- Cranbourne West
- Interactive map of Cranbourne West
- Coordinates: 38°06′11″S 145°16′01″E﻿ / ﻿38.103°S 145.267°E
- Country: Australia
- State: Victoria
- City: Melbourne
- LGA: City of Casey;
- Location: 40 km (25 mi) from Melbourne; 3 km (1.9 mi) from Cranbourne;

Government
- • State electorate: Cranbourne;
- • Federal division: Holt;

Area
- • Total: 3.5 km^{2} (1.4 sq mi)

Population
- • Total: 19,969 (2021 census)
- • Density: 5,710/km^{2} (14,780/sq mi)
- Postcode: 3977
Suburbs around Cranbourne West
| Lyndhurst | Lyndhurst | Cranbourne North |
| Skye | Cranbourne West | Cranbourne |
| Langwarrin | Cranbourne South | Botanic Ridge |

= Cranbourne West =

Cranbourne West is a suburb in Melbourne, Victoria, Australia, 40 km south-east of Melbourne's Central Business District, located within the City of Casey local government area. Cranbourne West recorded a population of 19,969 at the 2021 census.

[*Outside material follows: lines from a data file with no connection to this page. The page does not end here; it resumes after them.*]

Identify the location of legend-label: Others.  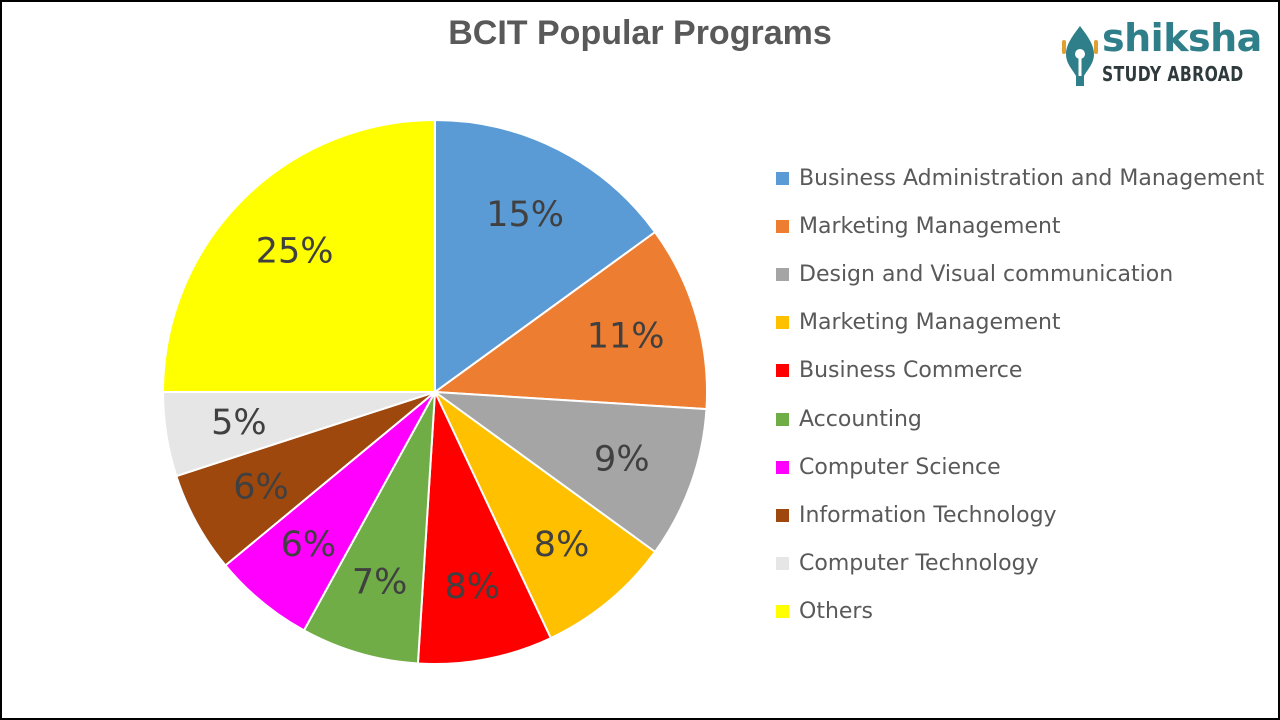
(836, 612).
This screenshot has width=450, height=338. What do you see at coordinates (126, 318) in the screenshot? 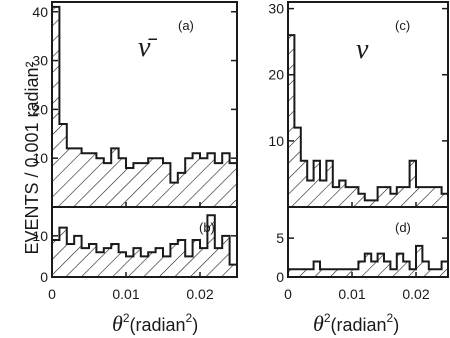
I see `x-axis-power-left: 2` at bounding box center [126, 318].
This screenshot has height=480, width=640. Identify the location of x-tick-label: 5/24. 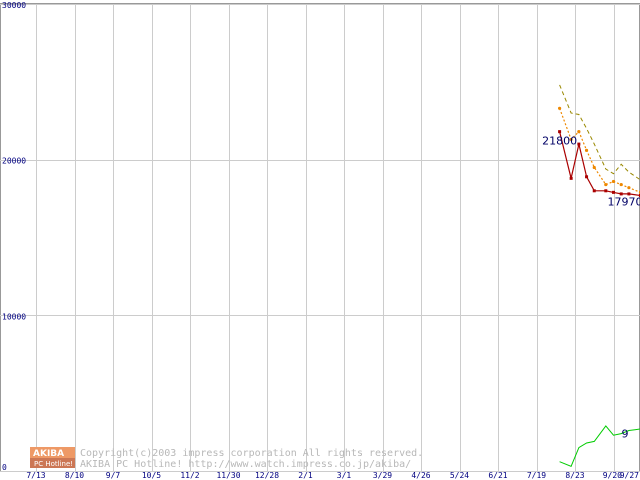
(460, 476).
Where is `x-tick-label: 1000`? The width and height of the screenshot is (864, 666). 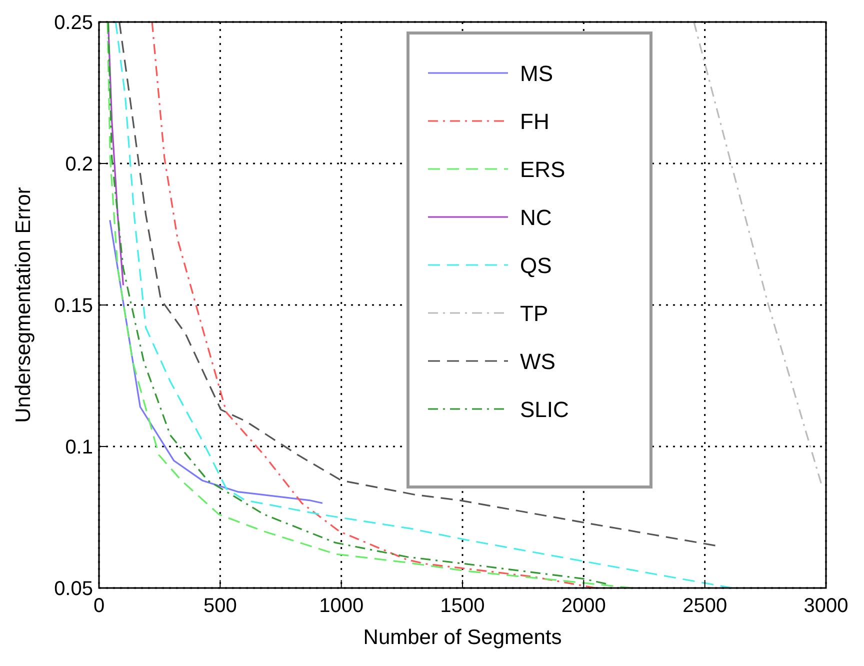
x-tick-label: 1000 is located at coordinates (342, 606).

Cranbourne West has developed since the 1990s, and in 2006 had a new shopping centre opened called "The Sandhurst Centre", on the corner of Duff Street and Monahans Road.

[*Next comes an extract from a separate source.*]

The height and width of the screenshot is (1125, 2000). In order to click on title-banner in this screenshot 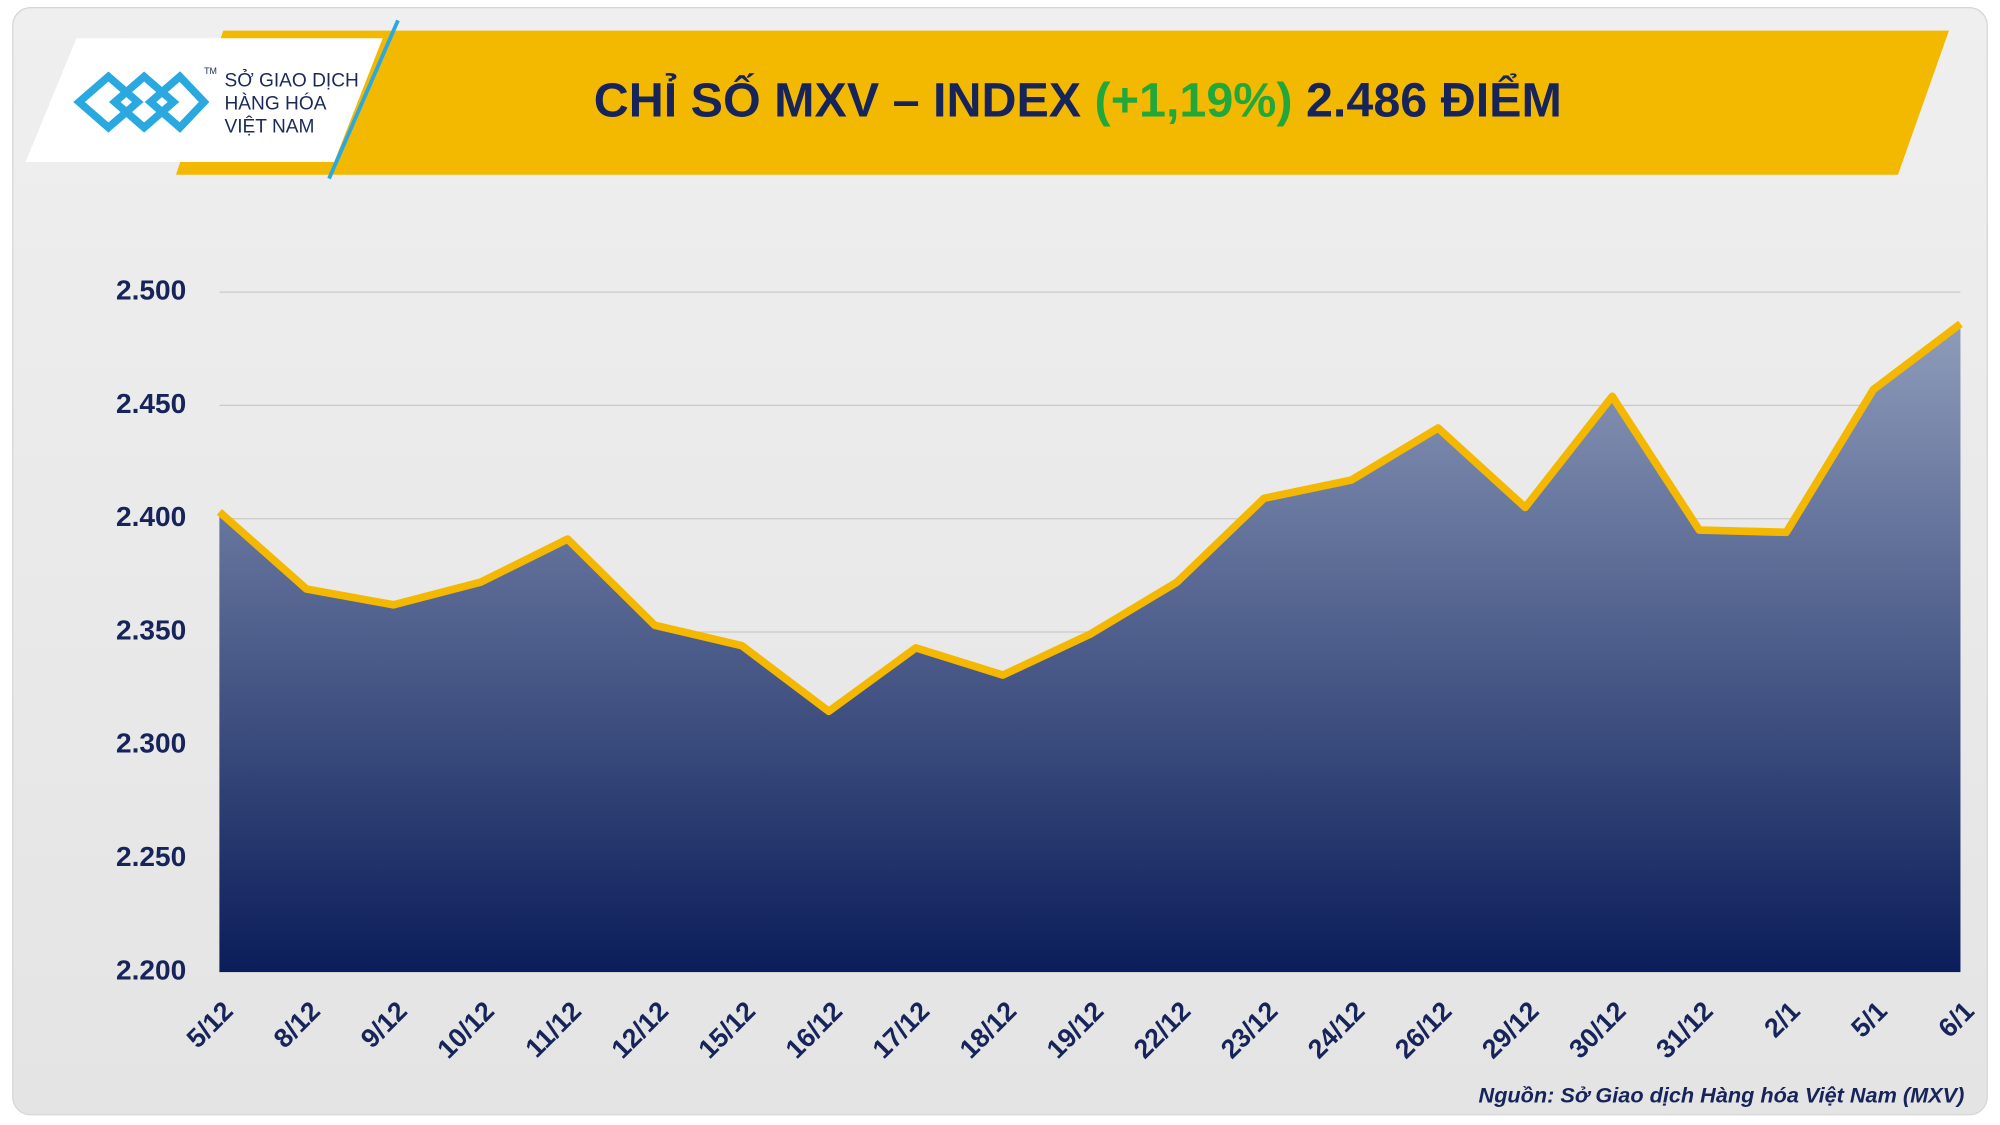, I will do `click(1062, 102)`.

The Cranbourne West Development Plan was released in 2008 by the City of Casey and includes a large parcel of land bounded by Thompsons Road to the north, Evans Road to the east, Western Port Highway to the west, and Ballarto Road and the urban growth boundary (as of 2012) to the south. Cranbourne West includes part of the large industrial area, a shopping centre with a Woolworths supermarket, housing, a network of parks and pathways, a primary school, and a secondary college. Low-density housing is provided for at the south of the parcel north of the urban growth boundary. The suburb's population grew rapidly during the 2010s, more than doubling from 8,743 in 2011 to 19,969 in 2021.

==Education==
There are two primary schools; Quarters Primary School in the north and Barton Primary School in the south. Cranbourne West Secondary College is on Strathlea Drive. A Year 7-12 private Roman Catholic School, St Peters College, is situated on Sladen Street in the far south of the suburb.

==See also==
- City of Cranbourne – Cranbourne West was previously within this former local government area.